Okay, we both call ourselves a “moral nihilist”. Now, with respect to abortion [and to all other conflicting goods] my own understanding of that is rooted existentially in this:
1] I was raised in the belly of the working class beast. My family/community were very conservative. Abortion was a sin.
2] I was drafted into the Army and while on my “tour of duty” in Vietnam I happened upon politically radical folks who reconfigured my thinking about abortion. And God and lots of other things.
3] after I left the Army, I enrolled in college and became further involved in left wing politics. It was all the rage back then. I became a feminist. I married a feminist. I wholeheartedly embraced a woman’s right to choose.
4] then came the calamity with Mary and John. I loved them both but their engagement was foundering on the rocks that was Mary’s choice to abort their unborn baby.
5] back and forth we all went. I supported Mary but I could understand the points that John was making. I could understand the arguments being made on both sides. John was right from his side and Mary was right from hers.
6] I read William Barrett’s Irrational Man and came upon his conjectures regarding “rival goods”.
7] Then, over time, I abandoned an objectivist frame of mind that revolved around Marxism/feminism. Instead, I became more and more embedded in existentialism. And then as more years passed I became an advocate for moral nihilism.
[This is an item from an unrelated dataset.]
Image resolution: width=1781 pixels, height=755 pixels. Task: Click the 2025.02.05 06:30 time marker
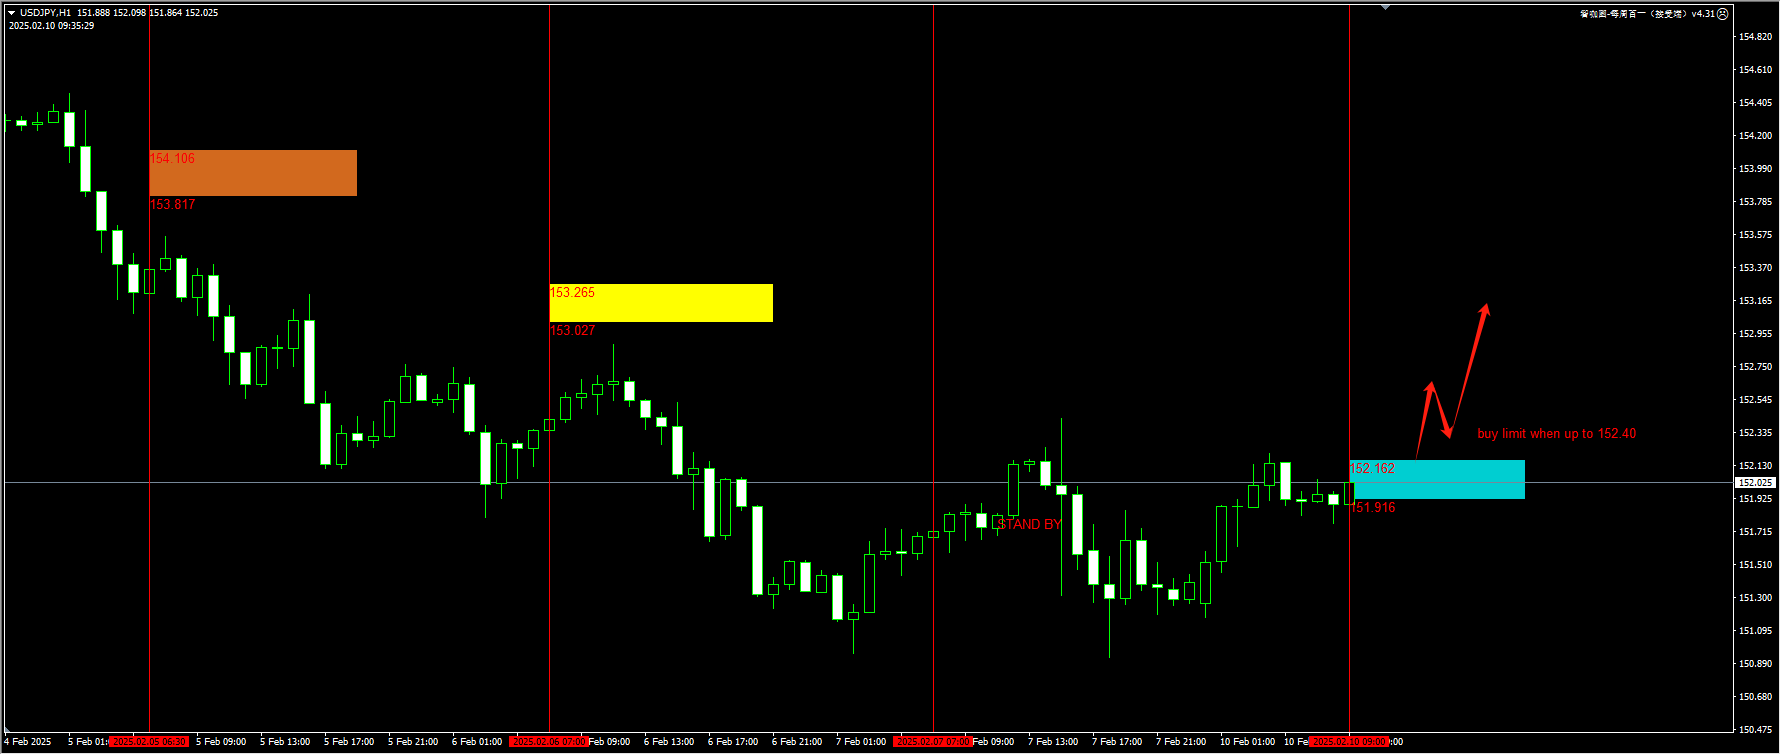[x=149, y=742]
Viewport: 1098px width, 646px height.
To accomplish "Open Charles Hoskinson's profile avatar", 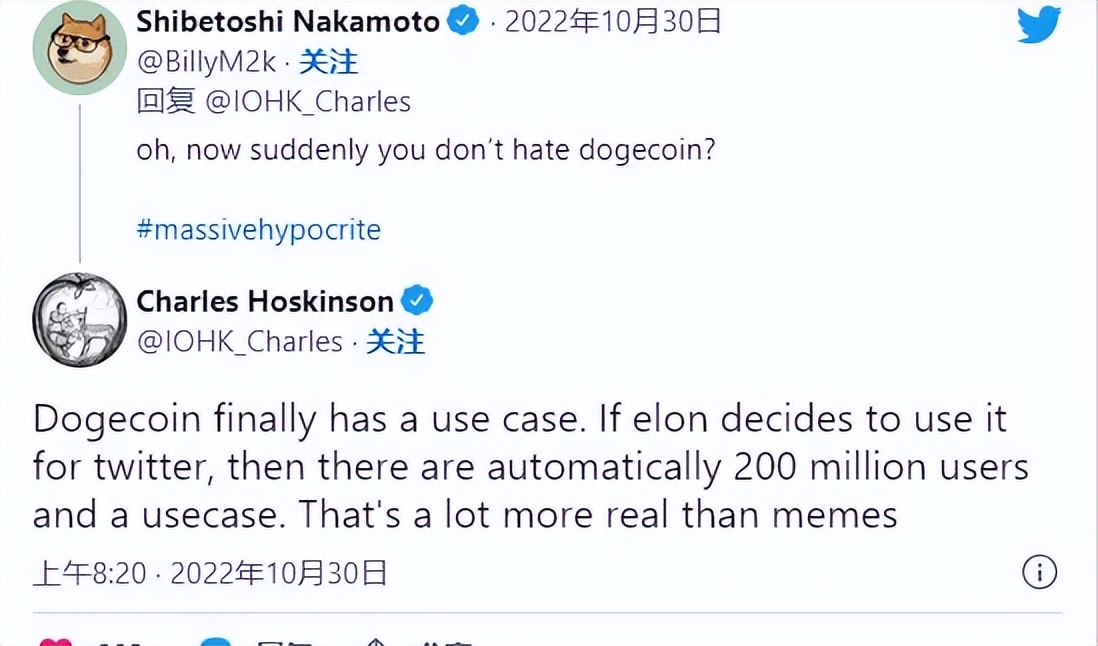I will pyautogui.click(x=79, y=319).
How about you? What sequence of experiences, relationships and sources of information etc., predisposed you to become a moral nihilist?
In other words, let’s probe the extent to which your own moral and political narratives are more “intellectual contraptions” or “existential contraptions”.
Re abortion, you believe this:
You’re serious, aren’t you?
Okay, making that assumption, how does one go about the task of making a credible distinction between those unborn babies that either do or do not qualify to be aborted?
Is your answer here rooted more in the assumption that all reasonable men and women will share your own political prejudices, or that your own political prejudices are rooted more in the manner in which I construe the meaning of individual daseins interacting socially, politically and economically out in a particular is/ought world?
In other words, to what extent do you acknowledge that your moral and political values “here and now” are just “existential contraptions” rooted in a world bursting at the seams with contingency, chance and change? And, thus, that given new experiences, relationships, sources of information/knowledge etc., you may well come to reject what you believe here and now and embrace an entirely conflicting point of view.
Because that is the crucial distinction that I make between a moral nihilist and a moral objectivist.
Not that one set of values is right and another set of values is wrong, but that right and wrong itself seem ever embedded in conflicting goods derived existentially from a particular life lived out in a particular world. And ever governed by the reality of political power. Not who may or may not be right, but who has the power to enforce their own perceived interests.
Which are of course [from my way of thinking] no less existential contraptions. Or, as Nietzsche once intimated, the opposite of truth may well be less a lie than a conviction.
Moral and political convictions in particular.